Thanks for your response! I was trying something like this last night (still very raw):
library(tidyverse)
# 01) Determine min and max for all columns -------------------------------
mincars <-
mtcars %>% sapply(max)
maxcars <-
mtcars %>% sapply(min)
# 2) Create the random values for each respective column" -----------------
output <-
purrr::map2(.x = mincars, .y = maxcars, .f = function(x,y)
{
sample(c(x:y),1)
# if(x%%1==0){
# sample(c(x:y),1)
# } else {
# sample(c(x:y),1)
# }
}
) %>% unlist()
# 3) Combine with the original --------------------------------------------
output_data <- mtcars %>% rbind(output)
# 4) WIP
custom_mapper <-
function(mincars,maxcars, repeter){
purrr::map2(.x = mincars, .y = maxcars, .f = function(x,y)
{
sample(c(x:y),1)
# if(x%%1==0){
# sample(c(x:y),1)
# } else {
# sample(c(x:y),1)
# }
}
) %>% rep( times = repeter)
}
output <-
custom_mapper(mincars,maxcars,5) %>% unlist() %>%
matrix( nrow = 5) %>% as.data.frame()
names(output) <- names(mtcars)
output_data <- mtcars %>% rbind(output)
I think the approaches are similar.

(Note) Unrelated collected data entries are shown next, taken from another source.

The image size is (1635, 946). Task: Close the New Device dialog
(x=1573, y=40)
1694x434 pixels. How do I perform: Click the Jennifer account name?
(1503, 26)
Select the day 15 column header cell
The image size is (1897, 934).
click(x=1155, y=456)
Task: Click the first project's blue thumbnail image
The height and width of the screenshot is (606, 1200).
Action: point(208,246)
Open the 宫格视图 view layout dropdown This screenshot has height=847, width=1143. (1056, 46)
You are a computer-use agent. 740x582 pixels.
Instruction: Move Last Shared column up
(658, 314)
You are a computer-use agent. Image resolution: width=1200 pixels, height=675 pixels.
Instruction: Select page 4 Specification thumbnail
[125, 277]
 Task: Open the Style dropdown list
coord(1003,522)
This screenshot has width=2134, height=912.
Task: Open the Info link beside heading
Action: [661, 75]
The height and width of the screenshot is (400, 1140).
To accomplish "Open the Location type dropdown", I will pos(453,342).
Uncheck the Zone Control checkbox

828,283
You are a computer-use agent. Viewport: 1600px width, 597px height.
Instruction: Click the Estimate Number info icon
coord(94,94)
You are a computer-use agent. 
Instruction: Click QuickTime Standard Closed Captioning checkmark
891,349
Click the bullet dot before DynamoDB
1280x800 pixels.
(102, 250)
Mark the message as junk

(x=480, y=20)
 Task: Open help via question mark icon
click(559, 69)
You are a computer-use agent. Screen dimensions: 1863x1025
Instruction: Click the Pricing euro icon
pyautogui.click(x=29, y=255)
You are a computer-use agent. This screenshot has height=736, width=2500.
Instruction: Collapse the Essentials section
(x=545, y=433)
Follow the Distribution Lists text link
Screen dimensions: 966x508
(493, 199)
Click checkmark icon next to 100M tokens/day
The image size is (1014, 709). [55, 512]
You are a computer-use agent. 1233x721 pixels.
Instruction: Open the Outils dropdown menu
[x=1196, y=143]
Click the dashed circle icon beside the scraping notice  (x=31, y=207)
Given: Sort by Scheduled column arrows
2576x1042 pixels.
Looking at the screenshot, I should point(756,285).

I was going to see if the respective value had no remainder to determine whole or decimal number. I knew it likely will have to need some map function given we have multiple inputs. I just had to figure out how best to reduce my list into vector and into rows (your approach definitely seems a lot cleaner there!).